Employment Opportunities

Finally, the internship program focuses on career development by actively trying to mold interns’ career trajectories by progressively introducing more responsibility. Students who participate as interns can often come back as the surveyor in charge during successive years. At this point, the work really starts to involve survey management, shift supervision, and mentoring. Additionally, interns are acquainted with the business aspects of contract work such as expenses, taxation, invoicing, and investing in one’s own professional development. This program gives the interns so much hands-on responsibility that when they do get into more demanding situations, they have the skills to succeed. At no time are interns ever intentionally thrown in over their head; they walk away from the program feeling really positive. They have had a chance to put in practice what they have studied in school. In the proper operational environment, if they put the effort in they actually enjoy the work. The statistics say it all: of the internships offered, half of the interns have elected to go into industry. The remainder have gone on to government hydrography, education, or to continued studies in science and engineering, including one person doing their Category A certification and two people currently working towards their Doctorate of Philosophy degrees. Only one of the interns elected not to continue on in a field related to hydrography or mapping; that is nearly a 95% success rate.


There are further plans to expand the program both in equipment (provided by GeoMara, Inc.) and in scope via strategic partnerships with institutes such as the University of Malta, the Maritime Studies Program at East Carolina University, the University of Washington, the University of Southampton, the College of Charleston, and government institutes in Ireland, Malta, Tunisia, and the United States. According to Dr. Aaron Micallef, marine geosciences and seafloor mapping are new fields of research at the University of Malta. This collaboration has been fundamental to acquire both skills and data that allow the university to continue carrying out cutting-edge research into the future. In terms of interdisciplinary skill development and outreach, a new project is planned for September. Work with industry and academia has allowed the introduction of a 10-day course to introduce the fundamentals of survey and data analysis. The goal is to bring together differing skillsets, show them the tools, and how they work. Students will be collecting data for use with a various number of output products addressing geology, biology, archeology, and environmental components of the data collected. This course nicely follows up on the internship and should increase the number of survey software and hardware systems.

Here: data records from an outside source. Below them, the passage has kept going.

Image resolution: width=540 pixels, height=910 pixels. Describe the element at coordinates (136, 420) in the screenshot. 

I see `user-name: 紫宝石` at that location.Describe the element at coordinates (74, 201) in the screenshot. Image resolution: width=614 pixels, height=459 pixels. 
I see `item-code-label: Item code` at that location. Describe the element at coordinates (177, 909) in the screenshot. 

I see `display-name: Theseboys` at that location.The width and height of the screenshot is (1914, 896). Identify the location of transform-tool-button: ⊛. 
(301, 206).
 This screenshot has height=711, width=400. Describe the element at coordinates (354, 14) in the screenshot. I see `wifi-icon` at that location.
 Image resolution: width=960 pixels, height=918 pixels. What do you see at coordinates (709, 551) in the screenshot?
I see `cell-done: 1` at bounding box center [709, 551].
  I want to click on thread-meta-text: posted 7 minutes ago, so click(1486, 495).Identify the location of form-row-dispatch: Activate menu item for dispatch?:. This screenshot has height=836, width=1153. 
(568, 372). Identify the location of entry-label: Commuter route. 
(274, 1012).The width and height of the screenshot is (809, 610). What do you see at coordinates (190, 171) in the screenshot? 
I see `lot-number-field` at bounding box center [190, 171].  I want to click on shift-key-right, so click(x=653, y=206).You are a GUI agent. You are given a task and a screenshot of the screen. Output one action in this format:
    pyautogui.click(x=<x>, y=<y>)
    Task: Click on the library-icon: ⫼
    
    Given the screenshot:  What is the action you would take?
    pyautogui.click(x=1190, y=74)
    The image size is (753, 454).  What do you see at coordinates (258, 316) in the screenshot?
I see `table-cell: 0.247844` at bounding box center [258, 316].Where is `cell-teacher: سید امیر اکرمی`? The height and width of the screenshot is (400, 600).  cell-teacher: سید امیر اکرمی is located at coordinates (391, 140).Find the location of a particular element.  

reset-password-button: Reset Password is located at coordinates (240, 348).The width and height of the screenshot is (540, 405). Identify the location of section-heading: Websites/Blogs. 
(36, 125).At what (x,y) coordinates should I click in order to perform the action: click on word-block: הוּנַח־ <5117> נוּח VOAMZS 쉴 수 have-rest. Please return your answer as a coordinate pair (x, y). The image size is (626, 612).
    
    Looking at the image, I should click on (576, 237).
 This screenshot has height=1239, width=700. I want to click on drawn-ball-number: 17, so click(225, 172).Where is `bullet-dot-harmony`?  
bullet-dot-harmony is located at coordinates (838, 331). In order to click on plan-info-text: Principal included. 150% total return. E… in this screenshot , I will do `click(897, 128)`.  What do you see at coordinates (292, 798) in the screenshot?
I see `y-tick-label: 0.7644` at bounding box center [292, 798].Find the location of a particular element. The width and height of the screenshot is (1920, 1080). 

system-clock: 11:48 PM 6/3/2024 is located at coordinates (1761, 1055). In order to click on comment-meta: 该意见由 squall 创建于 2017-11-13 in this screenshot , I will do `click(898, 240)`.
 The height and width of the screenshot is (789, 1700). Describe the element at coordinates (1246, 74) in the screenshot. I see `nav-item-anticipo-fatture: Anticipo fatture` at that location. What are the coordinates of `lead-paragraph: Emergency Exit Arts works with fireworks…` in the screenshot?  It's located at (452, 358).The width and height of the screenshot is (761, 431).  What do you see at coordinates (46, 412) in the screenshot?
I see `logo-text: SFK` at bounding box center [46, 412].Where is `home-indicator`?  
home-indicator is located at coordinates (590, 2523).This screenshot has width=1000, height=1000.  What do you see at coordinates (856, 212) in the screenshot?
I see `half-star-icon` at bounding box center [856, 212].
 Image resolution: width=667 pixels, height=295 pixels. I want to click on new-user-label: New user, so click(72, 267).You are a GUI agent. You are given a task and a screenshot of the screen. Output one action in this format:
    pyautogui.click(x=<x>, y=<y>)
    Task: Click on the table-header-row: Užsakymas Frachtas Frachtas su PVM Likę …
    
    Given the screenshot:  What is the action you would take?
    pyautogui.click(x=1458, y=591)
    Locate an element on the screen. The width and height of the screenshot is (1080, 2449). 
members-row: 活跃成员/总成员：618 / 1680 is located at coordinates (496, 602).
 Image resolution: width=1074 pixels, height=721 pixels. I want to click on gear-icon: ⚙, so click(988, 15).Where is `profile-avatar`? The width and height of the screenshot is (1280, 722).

The overriding philosophy in the approach to teaching and learning by doing with the oversight of sector aspects still stands. Derek Smith, RPMNF Internship Coordinator feels although internship programs are often viewed as a revolving-door process where participants gain limited experience and then depart the organization, striving to build long-term relationships with the next generation of professionals and assure their continued growth is the key to future success.

Graham Nickerson’s professional career has been diverse, ranging from data acquisition for oil and gas, environmental restoration and Cable surveys. He has also worked as a software consultant for industry leading companies designing data processing and visualization software. In 2006 Graham started Highland Geo Solutions.